## Exercise objective
Every entry here should be copied exactly.

## Saved data entries
· · · · · · ·
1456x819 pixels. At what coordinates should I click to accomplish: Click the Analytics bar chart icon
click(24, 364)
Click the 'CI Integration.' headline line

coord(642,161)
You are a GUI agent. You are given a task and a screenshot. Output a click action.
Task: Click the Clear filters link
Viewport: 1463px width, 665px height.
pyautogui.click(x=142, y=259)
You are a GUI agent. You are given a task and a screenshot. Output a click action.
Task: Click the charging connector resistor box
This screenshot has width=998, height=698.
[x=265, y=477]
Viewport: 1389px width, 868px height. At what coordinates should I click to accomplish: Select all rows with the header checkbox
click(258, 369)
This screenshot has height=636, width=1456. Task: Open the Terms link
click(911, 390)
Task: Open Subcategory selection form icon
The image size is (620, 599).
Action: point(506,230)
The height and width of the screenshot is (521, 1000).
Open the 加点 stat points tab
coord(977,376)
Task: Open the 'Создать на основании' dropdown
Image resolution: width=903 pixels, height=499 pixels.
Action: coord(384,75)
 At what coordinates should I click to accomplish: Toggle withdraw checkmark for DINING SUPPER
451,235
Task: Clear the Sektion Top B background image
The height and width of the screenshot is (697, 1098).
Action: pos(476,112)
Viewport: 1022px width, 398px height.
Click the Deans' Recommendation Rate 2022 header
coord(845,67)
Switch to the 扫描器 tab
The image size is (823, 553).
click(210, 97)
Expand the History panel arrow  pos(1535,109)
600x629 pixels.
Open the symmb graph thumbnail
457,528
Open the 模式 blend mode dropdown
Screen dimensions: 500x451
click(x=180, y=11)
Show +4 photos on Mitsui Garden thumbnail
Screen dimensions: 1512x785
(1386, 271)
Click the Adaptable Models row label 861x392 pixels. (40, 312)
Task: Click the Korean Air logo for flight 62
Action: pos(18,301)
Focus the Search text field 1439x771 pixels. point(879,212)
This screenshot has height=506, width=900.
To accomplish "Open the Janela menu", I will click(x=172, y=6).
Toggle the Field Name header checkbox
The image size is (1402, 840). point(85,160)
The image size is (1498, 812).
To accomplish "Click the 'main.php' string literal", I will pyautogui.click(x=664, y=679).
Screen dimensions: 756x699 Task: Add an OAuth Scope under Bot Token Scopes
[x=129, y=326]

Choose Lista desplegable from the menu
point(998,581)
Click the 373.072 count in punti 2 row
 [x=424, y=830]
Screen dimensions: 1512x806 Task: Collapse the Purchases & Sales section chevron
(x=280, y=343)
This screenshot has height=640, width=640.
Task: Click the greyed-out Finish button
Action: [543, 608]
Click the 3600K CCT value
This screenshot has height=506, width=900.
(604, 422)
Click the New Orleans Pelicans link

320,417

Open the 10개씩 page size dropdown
· · · · · · ·
## Result for this task
1456x819 pixels. At what coordinates should I click to accomplish: Click the Analytics bar chart icon
click(24, 364)
Click the 'CI Integration.' headline line

coord(642,161)
You are a GUI agent. You are given a task and a screenshot. Output a click action.
Task: Click the Clear filters link
Viewport: 1463px width, 665px height.
pyautogui.click(x=142, y=259)
You are a GUI agent. You are given a task and a screenshot. Output a click action.
Task: Click the charging connector resistor box
This screenshot has width=998, height=698.
[x=265, y=477]
Viewport: 1389px width, 868px height. At what coordinates should I click to accomplish: Select all rows with the header checkbox
click(258, 369)
This screenshot has height=636, width=1456. Task: Open the Terms link
click(911, 390)
Task: Open Subcategory selection form icon
The image size is (620, 599).
Action: point(506,230)
The height and width of the screenshot is (521, 1000).
Open the 加点 stat points tab
coord(977,376)
Task: Open the 'Создать на основании' dropdown
Image resolution: width=903 pixels, height=499 pixels.
Action: coord(384,75)
 At what coordinates should I click to accomplish: Toggle withdraw checkmark for DINING SUPPER
451,235
Task: Clear the Sektion Top B background image
The height and width of the screenshot is (697, 1098).
Action: pos(476,112)
Viewport: 1022px width, 398px height.
Click the Deans' Recommendation Rate 2022 header
coord(845,67)
Switch to the 扫描器 tab
The image size is (823, 553).
click(210, 97)
Expand the History panel arrow  pos(1535,109)
600x629 pixels.
Open the symmb graph thumbnail
457,528
Open the 模式 blend mode dropdown
Screen dimensions: 500x451
click(x=180, y=11)
Show +4 photos on Mitsui Garden thumbnail
Screen dimensions: 1512x785
(1386, 271)
Click the Adaptable Models row label 861x392 pixels. (40, 312)
Task: Click the Korean Air logo for flight 62
Action: pos(18,301)
Focus the Search text field 1439x771 pixels. point(879,212)
This screenshot has height=506, width=900.
To accomplish "Open the Janela menu", I will click(x=172, y=6).
Toggle the Field Name header checkbox
The image size is (1402, 840). point(85,160)
The image size is (1498, 812).
To accomplish "Click the 'main.php' string literal", I will pyautogui.click(x=664, y=679).
Screen dimensions: 756x699 Task: Add an OAuth Scope under Bot Token Scopes
[x=129, y=326]

Choose Lista desplegable from the menu
point(998,581)
Click the 373.072 count in punti 2 row
 [x=424, y=830]
Screen dimensions: 1512x806 Task: Collapse the Purchases & Sales section chevron
(x=280, y=343)
This screenshot has height=640, width=640.
Task: Click the greyed-out Finish button
Action: [543, 608]
Click the 3600K CCT value
This screenshot has height=506, width=900.
(604, 422)
Click the New Orleans Pelicans link

320,417

Open the 10개씩 page size dropdown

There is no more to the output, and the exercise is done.